ABRAMS, J. The Commonwealth sought relief from a single justice of this court pursuant to G. L. c. 211, s. 3, from a decision of a Superior Court judge ordering a required finding of not guilty for the defendant, James Super. The single justice ruled that the motion was properly before him pursuant to G. L.
c. 211, s. 3, and granted the Commonwealth's petition for relief. The defendant now appeals from this judgment. We agree that the Commonwealth correctly invoked the extraordinary powers under G. L. c. 211, s. 3. See note 5, infra. We vacate the judgment of the single justice and affirm the required finding of not guilty ordered by the Superior Court.
1. The prior proceedings in this case are unusual. On May 21, 1998, the defendant was indicted for assault by means of a dangerous weapon, in violation of G. L. c. 265, s. 15B (b). A pretrial conference report was filed on July 14. The defendant filed several pretrial motions on August 24.
On September 4, an earlier indictment in an unrelated case against the defendant was transferred for trial on September 10 and the instant case was assigned to follow the earlier case. Also on September 4, the instant case was continued for status to September 10, by agreement.
The jury returned a verdict of not guilty on the earlier indictment on September 14. On that same day, a Superior Court judge conducted a hearing on the defendant's motions in the instant case and held this case for trial to follow another case (involving a different defendant) [Note 1] on September 17. The following day, September 15, the instant case was sent to the session for trial on September 16.
The Commonwealth moved for a continuance. At approximately noon on September 16, the judge held a hearing on the Commonwealth's motion to continue. The prosecutor indicated that he was not prepared to proceed with trial because the Commonwealth's witnesses were unavailable on such short notice. He stated, for the record, that the Commonwealth first received notice on September 14 that the case was scheduled for trial. He explained that the clerk's office advised the Commonwealth to call on September 15 to determine whether the case would be going to trial on September 16 [Note 2]. The prosecutor stated that he learned at approximately 4 P.m. on September 15 that the case was scheduled for trial on September 17.
The judge questioned the prosecutor as to the steps that he took between September 14 and September 17 to secure the attendance of the two trial witnesses, a civilian and a police officer. The Commonwealth attempted to call its witnesses. The prosecutor stated that he reached the civilian witness by telephone on the afternoon of September 15, after several failed attempts. The prosecutor explained that the witness related that he had school and work obligations that week. The prosecutor stated that he told the witness that he would have to come to court. The prosecutor concluded that the witness, although displeased, stated that he would come when requested to do so.
With respect to the police officer, the prosecutor stated that he drafted a summons and sent it by facsimile transmission to the appropriate police station on September 14. The prosecutor stated that he received a message back from the officer that the officer would be out of the Commonwealth on vacation on September 17. The judge suggested that the prosecutor attempt to have the officer testify before he left for his vacation [Note 3]. Alternatively, noting that the officer was not a percipient witness, the judge suggested that the prosecutor have another officer testify.
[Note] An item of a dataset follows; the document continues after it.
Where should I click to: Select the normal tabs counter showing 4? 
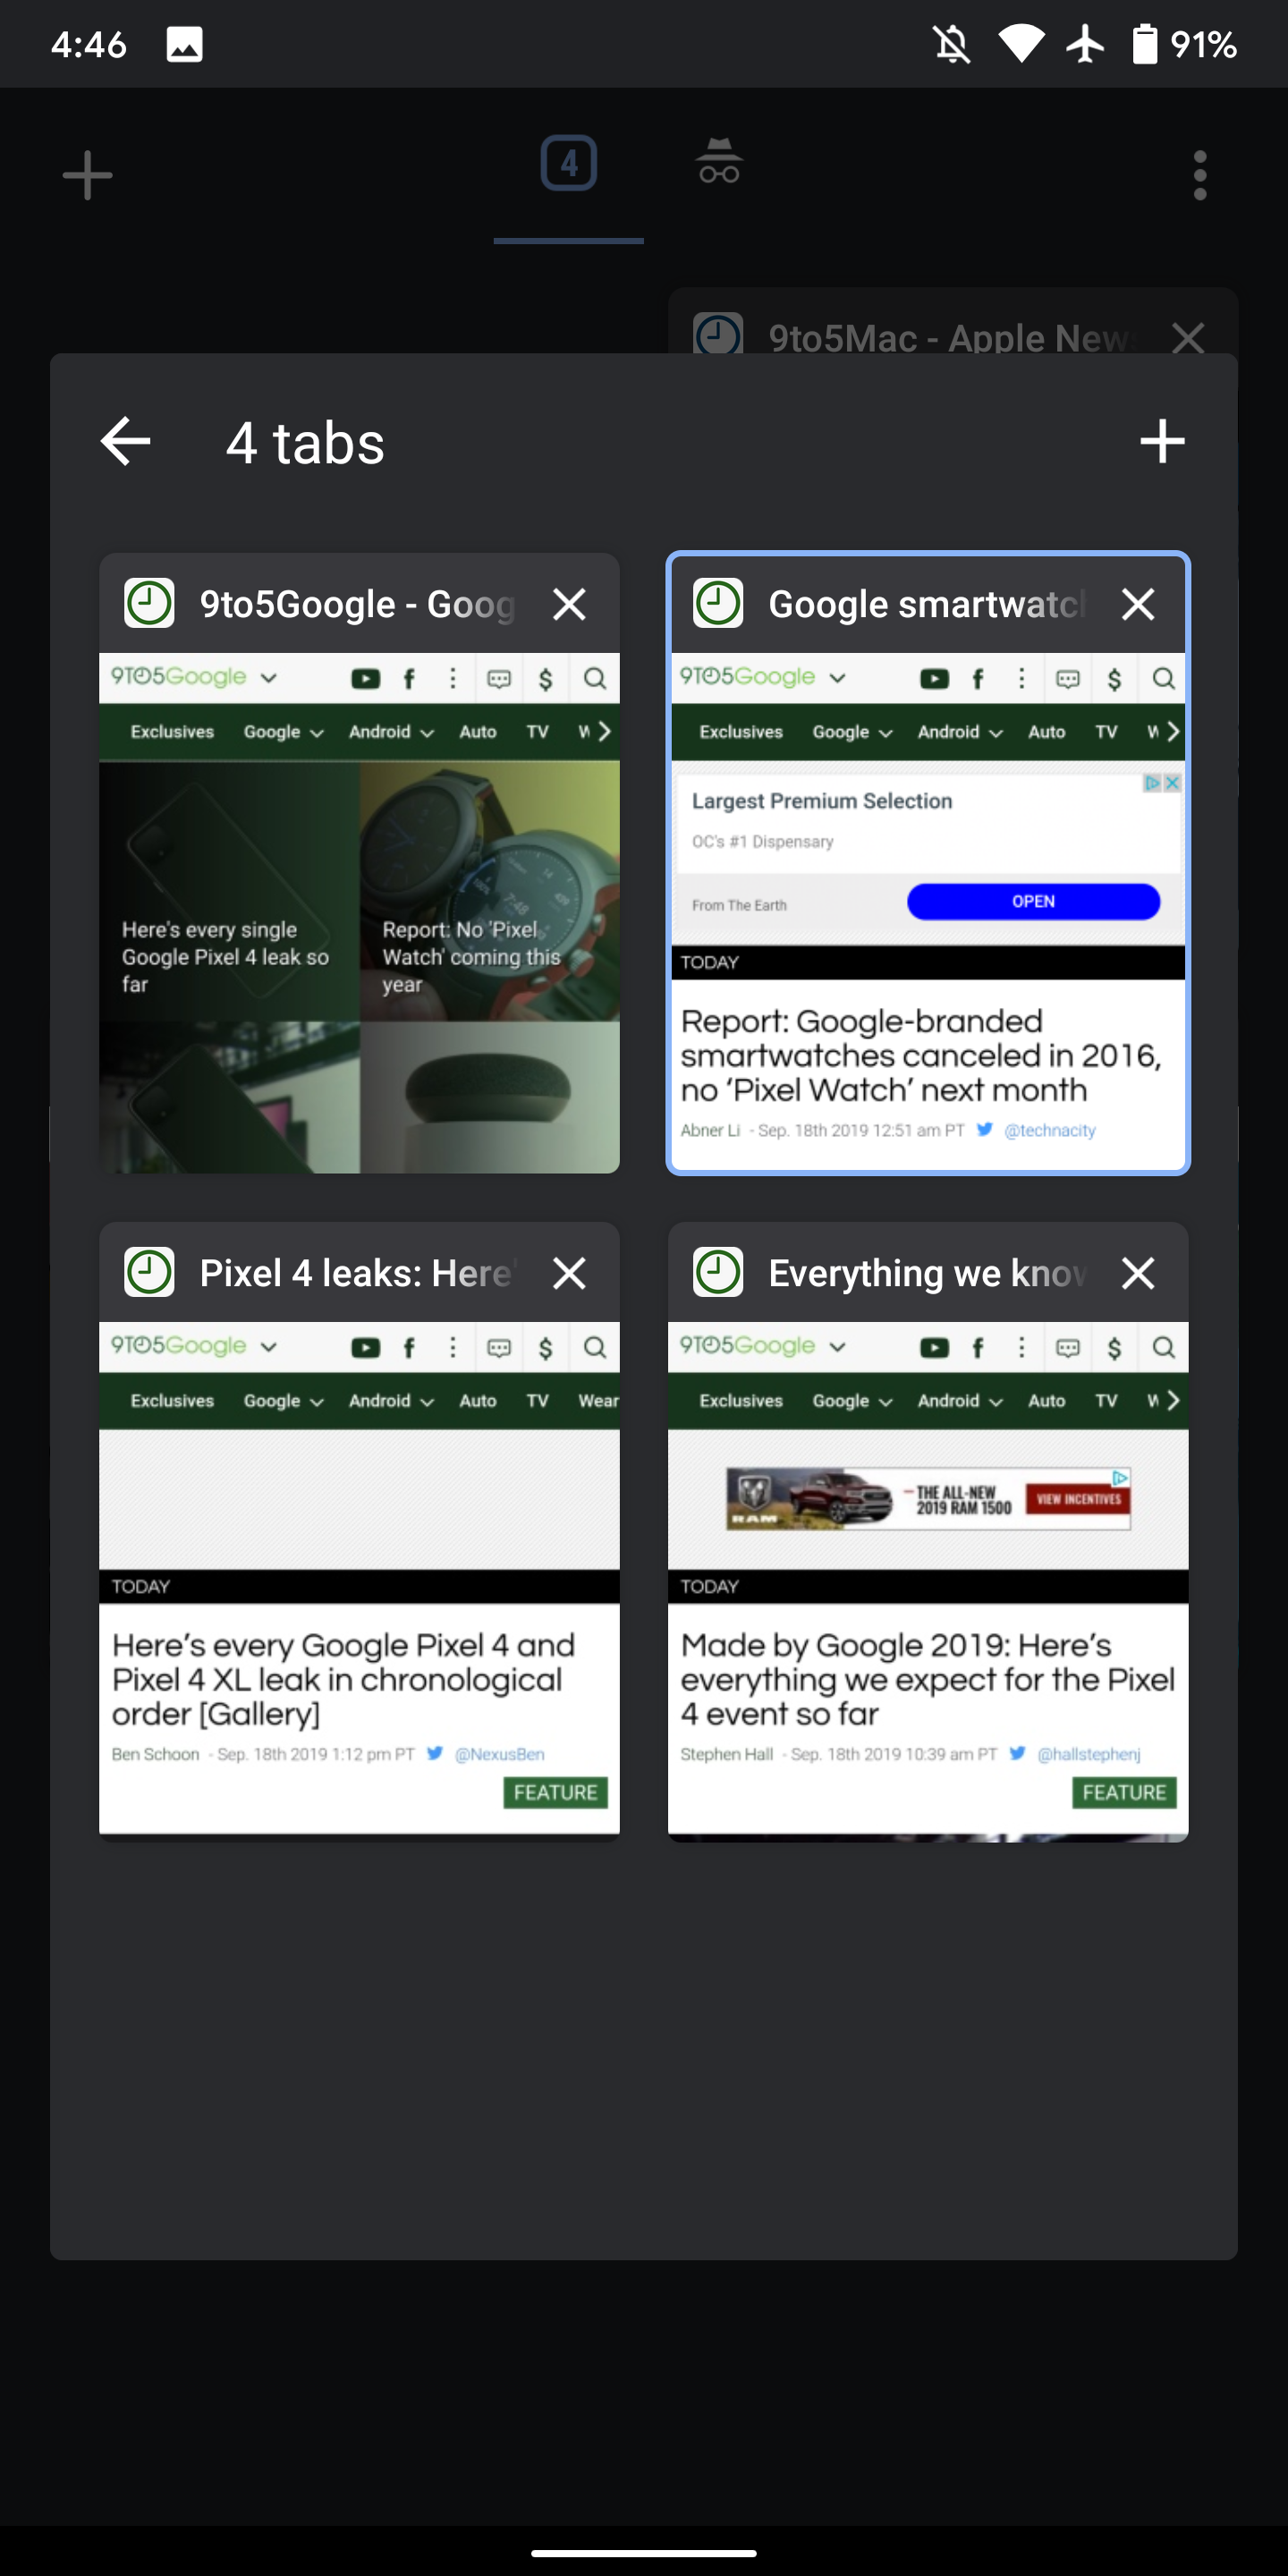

Satisfied with the resolution of these witness issues, the judge denied the Commonwealth's motion for a continuance and ordered the lawyers to return at 2 P.m. to empanel a jury. The prosecutor responded that he would not move for trial before confirming that the Commonwealth's witnesses would be able to attend. The judge advised him, "You're not moving for trial. We're holding the trial. We're holding the trial . . . ... The prosecutor did not seek a stay from the single justice pursuant to G. L. c. 211, s. 3. Nor did he ask for time to do so.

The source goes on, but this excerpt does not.